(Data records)
──────────────────────────────

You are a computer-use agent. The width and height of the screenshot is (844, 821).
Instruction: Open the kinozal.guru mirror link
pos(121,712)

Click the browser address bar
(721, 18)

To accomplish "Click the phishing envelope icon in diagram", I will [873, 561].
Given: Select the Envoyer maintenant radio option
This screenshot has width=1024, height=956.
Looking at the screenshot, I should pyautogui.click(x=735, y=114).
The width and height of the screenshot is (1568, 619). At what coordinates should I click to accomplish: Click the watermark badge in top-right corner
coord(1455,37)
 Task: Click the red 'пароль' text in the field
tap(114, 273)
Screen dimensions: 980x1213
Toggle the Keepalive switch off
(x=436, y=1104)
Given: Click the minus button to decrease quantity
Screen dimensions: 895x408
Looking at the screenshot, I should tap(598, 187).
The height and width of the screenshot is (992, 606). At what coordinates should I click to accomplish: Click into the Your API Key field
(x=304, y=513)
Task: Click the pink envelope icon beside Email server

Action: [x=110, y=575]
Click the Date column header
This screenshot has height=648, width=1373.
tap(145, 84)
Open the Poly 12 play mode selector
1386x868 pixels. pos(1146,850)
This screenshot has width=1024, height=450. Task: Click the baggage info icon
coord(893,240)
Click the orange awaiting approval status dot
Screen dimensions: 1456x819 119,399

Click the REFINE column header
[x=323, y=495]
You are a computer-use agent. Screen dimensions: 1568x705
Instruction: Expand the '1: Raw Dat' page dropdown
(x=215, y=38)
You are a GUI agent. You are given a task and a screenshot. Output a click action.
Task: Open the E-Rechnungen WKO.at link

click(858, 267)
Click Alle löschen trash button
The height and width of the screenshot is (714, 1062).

──────────────────────────────

When the line containing "Instruction: Expand the" is found in the records above, restate it and every later line word for word through the last one, and nothing more.

Instruction: Expand the '1: Raw Dat' page dropdown
(x=215, y=38)
You are a GUI agent. You are given a task and a screenshot. Output a click action.
Task: Open the E-Rechnungen WKO.at link

click(858, 267)
Click Alle löschen trash button
The height and width of the screenshot is (714, 1062).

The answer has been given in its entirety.